Verde is working on the display of the Flemish collection in the five rooms after the Tribune; to the restoration of the Archaeological Hall which is on the third corridor on the gallery floor; to the reorganization of the Silver Museum – Treasure of the Grand Dukes as part of the valorisation of Palazzo Pitti (for which the allocation is equal to 3 million and 600 thousand euros); to the relaunch of Boboli and the reopening of the Royal Apartments.

Furthermore, thanks to these funds we will proceed with the restoration of the facades of the Ammannati Courtyard in Palazzo Pitti (with 1 million and 200 thousand euros) and the restoration and restoration of the top floor of the monumental staircase leading to the Galleries (with 1 million of Euro).

It goes without saying that this work will take time.

Meanwhile, the first appointment with a symbolic ribbon cutting is for on June 6th when the Fashion Museum will see the new exhibition open to the public with clothes from the 18th century onwards.
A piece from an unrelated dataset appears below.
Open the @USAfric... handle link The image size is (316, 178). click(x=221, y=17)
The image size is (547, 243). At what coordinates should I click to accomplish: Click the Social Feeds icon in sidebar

From slippage to slippage, what, however, will take even longer than expected, many at the Uffizi say, is the Vasari Corridor. Three days ago the minister Gennaro Sangiuliano had hypothesized an inauguration next September, but it is almost certain that it will not be ready before the end of the year.

As for 2 cranes that have occupied the skyline of Florence for years, some distinctions need to be made: while the one on the Piazza del Grano side will have to remain for years to come since it will be used to make stairs and elevators on that side of the Gallery, the other one, on the square side, has finished its task. It was used to make the so-called Natalini staircase and the rooms of the Contini Bonacossi Collection. An intervention from the minister would be enough to ask the company to finally remove it from there.